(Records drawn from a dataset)
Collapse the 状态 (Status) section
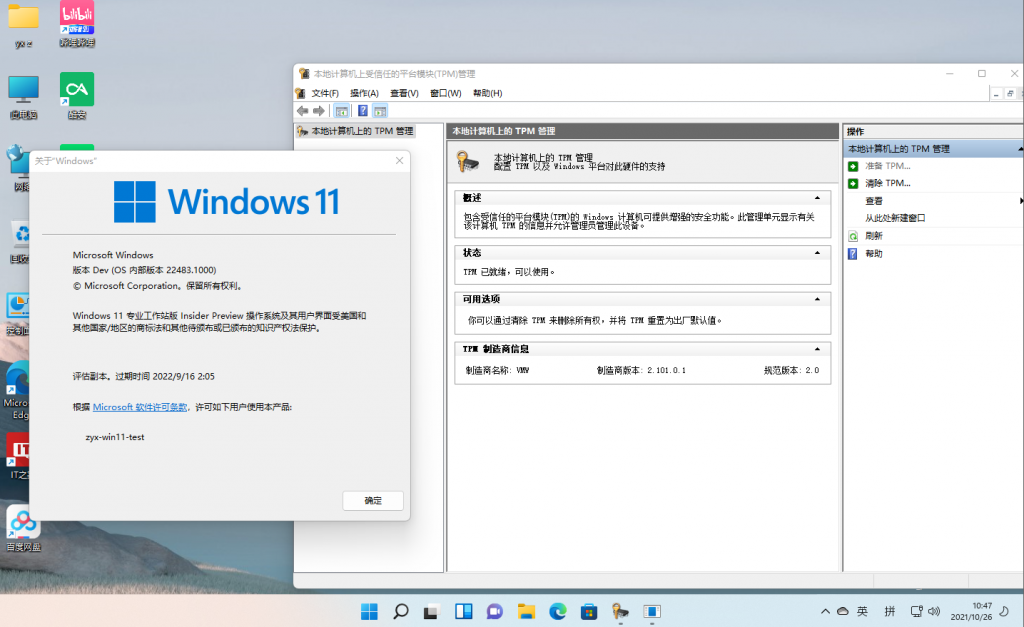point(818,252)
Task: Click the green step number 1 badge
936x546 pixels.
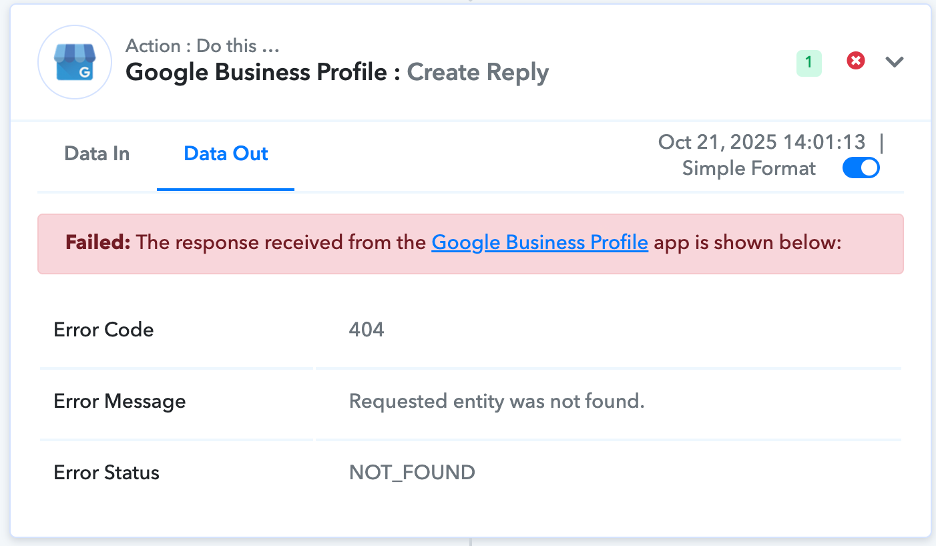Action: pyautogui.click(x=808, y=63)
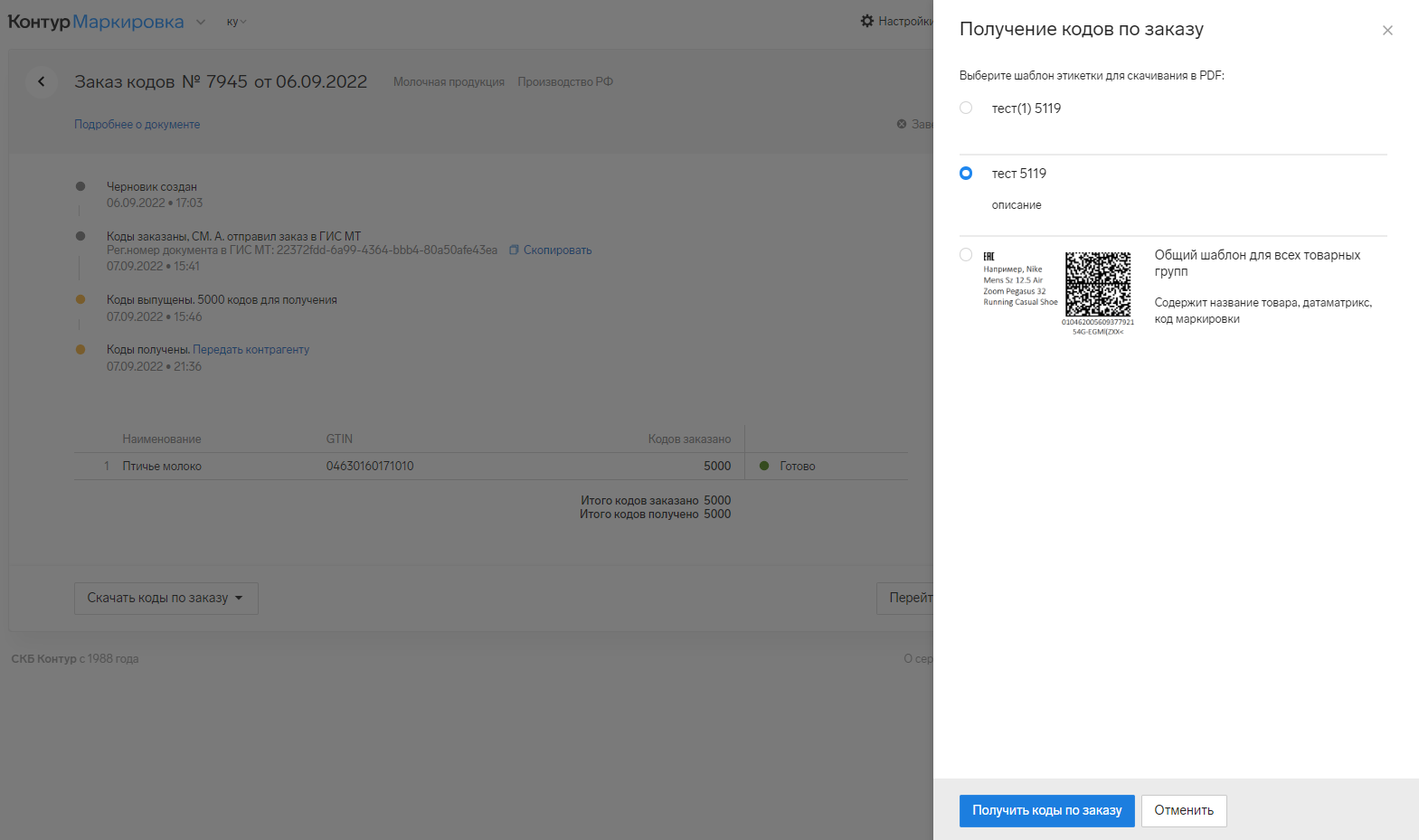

* Problem requirements: Go through the data above and transcribe it in full, omitting any image.

* Answer to this problem:
Collapse the 状态 (Status) section
point(818,252)
Task: Click the green step number 1 badge
936x546 pixels.
Action: pyautogui.click(x=808, y=63)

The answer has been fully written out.